A still further alternative is to present the user with a representation of all or part of the physical colour space 70. This is a complete colour space, so is more "user friendly"; the user can directly see the range of colours that can be selected for incoφoration in the colour scale. The user then chooses two points along a line covering the desired range of colours (preferably the end points). The microprocessor 62 is provided with an algorithm that maps points in the physical colour space 70 to the corresponding points in the psychological colour space 72, and uses it to map the two chosen points to the psychological colour space. Then the line between the two points is calculated, together with the intermediate points.

Once the points are selected, the microprocessor 62 calculates the mapping functions F, performs the mapping, determines the colours from the physical colour space 70 and arranges the colours into a colour scale (possibly with some user input). The microprocessor 62 then assigns data values to the colours in the colour scale, for example in response either to user input, or by using predetermined default options, or by interrogating the range of data values in the data array 74. The microprocessor 62 can further colour code the data array 74 according to the colour scale, and display the coded image on the display monitor 68 and/or store it in memory 64. The microprocessor may be further operable to construct the psychological colour space 72 from measured colour perception data provided to it, perhaps as a retrieval from memory 64 or entered via the user input device 66.

A further feature that may optionally be included in the computer system is the provision of one or more previously defined colour scales based on the psychological colour space.
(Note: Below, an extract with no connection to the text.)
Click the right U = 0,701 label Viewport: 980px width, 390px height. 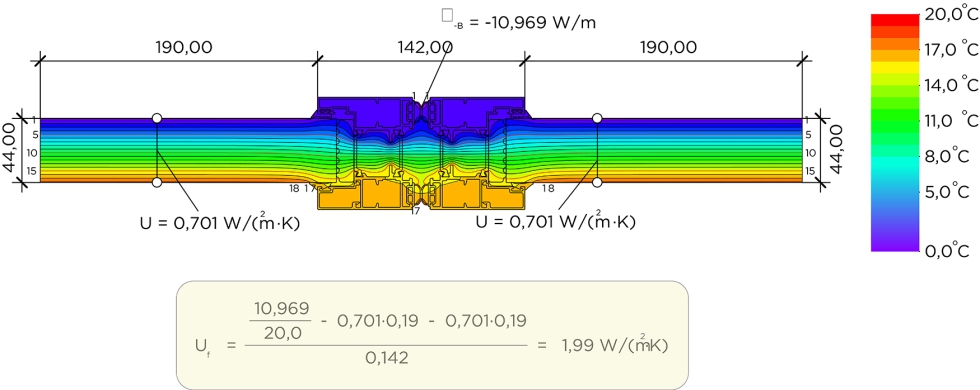click(556, 222)
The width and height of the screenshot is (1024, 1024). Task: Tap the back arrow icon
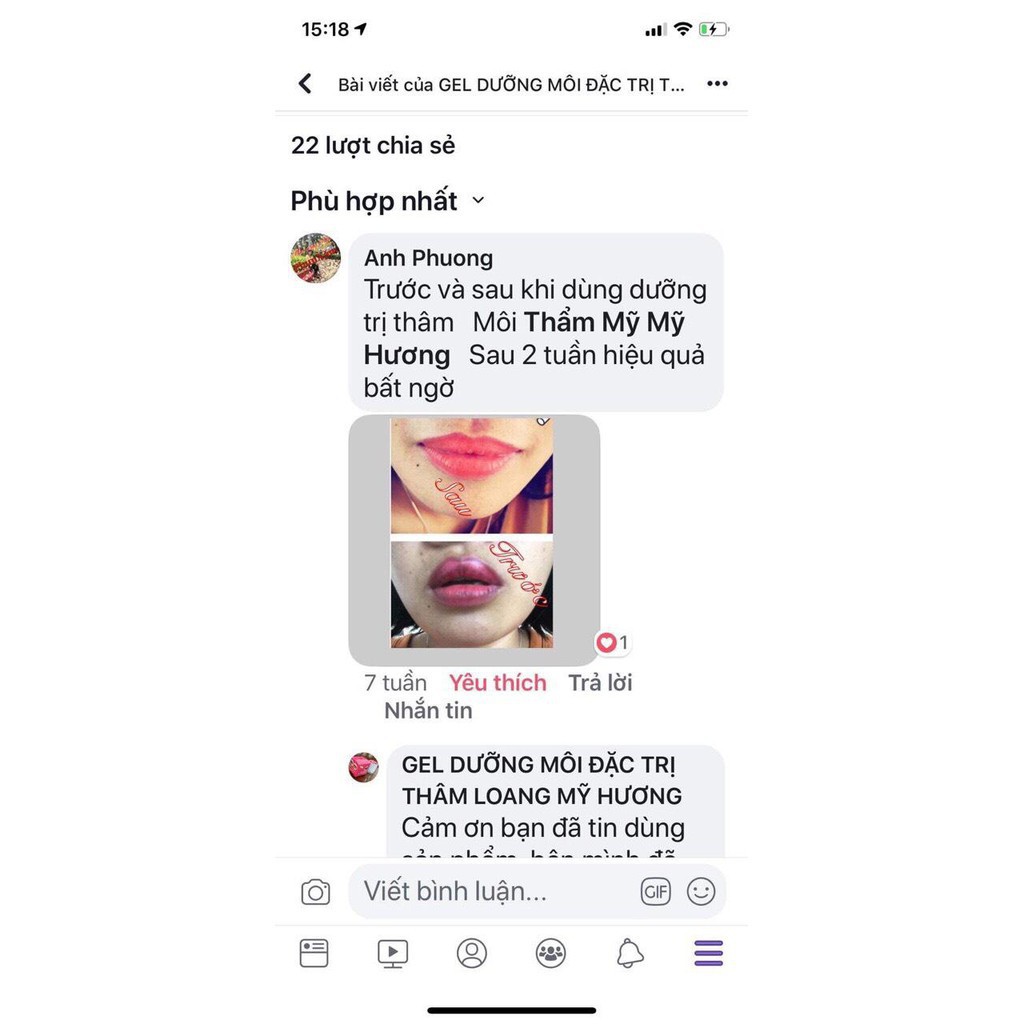(x=305, y=84)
When a user wishes to view a data array in a colour coded format, s/he is offered the choice between selecting one of the previously defined colour scales, or generating a new colour scale using the psychological colour space. The previously defined scales may be assigned with predefined data values, or may be merely a set of colours to which the user can assign data values according to need, depending on the data array to be coded.

Furthermore, it may be desirable to allow the user to modify the colour scale once the coded image has been displayed. A need for this may arise in circumstances in which the need for a nonlinearity or discontinuity in the colour scale only becomes apparent after the image is displayed, for example if it is then seen that particular features of interest are not readily distinguishable. Alternatively, it may be known that a nonlinearity is required, but the nature or position of the nonlinearity within the colour scale can only be properly determined after the image is displayed, perhaps using a linear scale as a starting point. This issue can be addressed by allowing the colour scale to be changed dynamically, to aid image inteφretation.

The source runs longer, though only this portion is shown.